The point here is not a batteries included sort of distribution. The
point here is to get the Tcl sources and Tcl package sources to a
mainstream infrastructure that almost every developer uses today, for
the following purposes:
- single point of entrance for everything around the sources, the
development, the issues, the binary releases, etc.
- low to zero learning curve for people who want to use Tcl / extensions
in terms of "how and where do I get stuff"
- low to zero learning curve for people who like to contribute. Fixes,
enhancements, TIPs and so on.
- modern infrastructure for *collaborating* on the sources. Especially
pull requests for code reviews about code changes.

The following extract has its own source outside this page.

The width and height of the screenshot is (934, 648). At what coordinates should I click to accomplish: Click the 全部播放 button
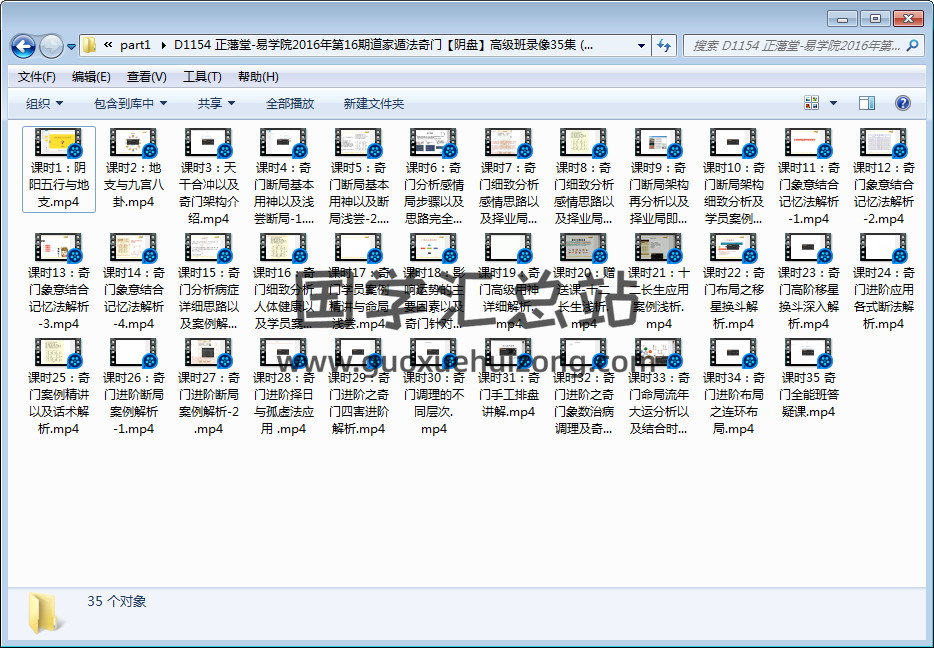290,103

- and especially: a *well known* infrastructure
Will that be enough to "make Tcl great again"? No, certainly not! And
that is far from what can be expected.
But it will at least throw in some points to "make Tcl *visible* again".

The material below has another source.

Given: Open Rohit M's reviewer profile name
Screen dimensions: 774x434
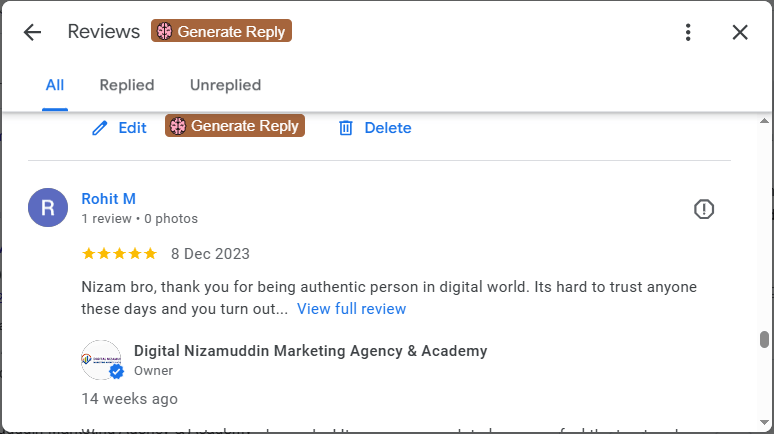Looking at the screenshot, I should [108, 199].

And it will certainly add many points to "make Tcl better usable" for a
variety of people who want to use it, contribute to it, distribute it,
write their own extensions etc.
And then let me come back to the "batteries included" distro discussion.

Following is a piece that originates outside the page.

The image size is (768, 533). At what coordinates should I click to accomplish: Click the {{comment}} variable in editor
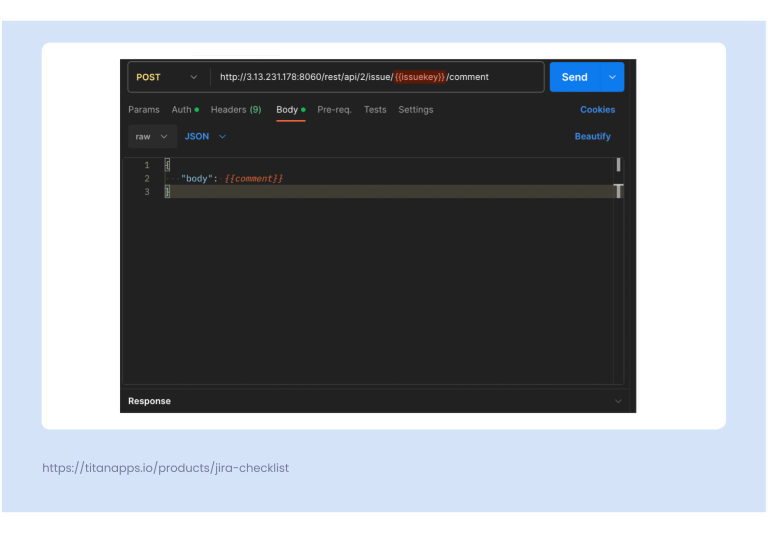254,178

Every language has nowadays some kind of package manager. Pip for
python, cargo for rust, maven for java.... you name a language and
you'll find a package manager that can pull and manage development
dependencies. Tcl had such a thing, called teacup. It was part of
ActiveTcl, but it apparently has disappeared... anyway.
The point is, that such a package manager can be much more easily
implemented, when the sources and binary releases for packages are in
one place, in one standard format and the package manager knows where to
pull them. That's where the scattering and split brain situation, that
we have today, is really debilitating... It's almost impossible for
anyone to implement a package manager when the packages are too
scattered around the net.
> The issue
> is the lack of constant manpower.
If you want to aggregate all the man power in a few men, yes, there will
always be a lack. But if you create the infrastructure for many men who
can *easily* contribute and spend as little manpower as they can, the
situation is different.
> It is not a question of "GIT" or "Fossil" nor money.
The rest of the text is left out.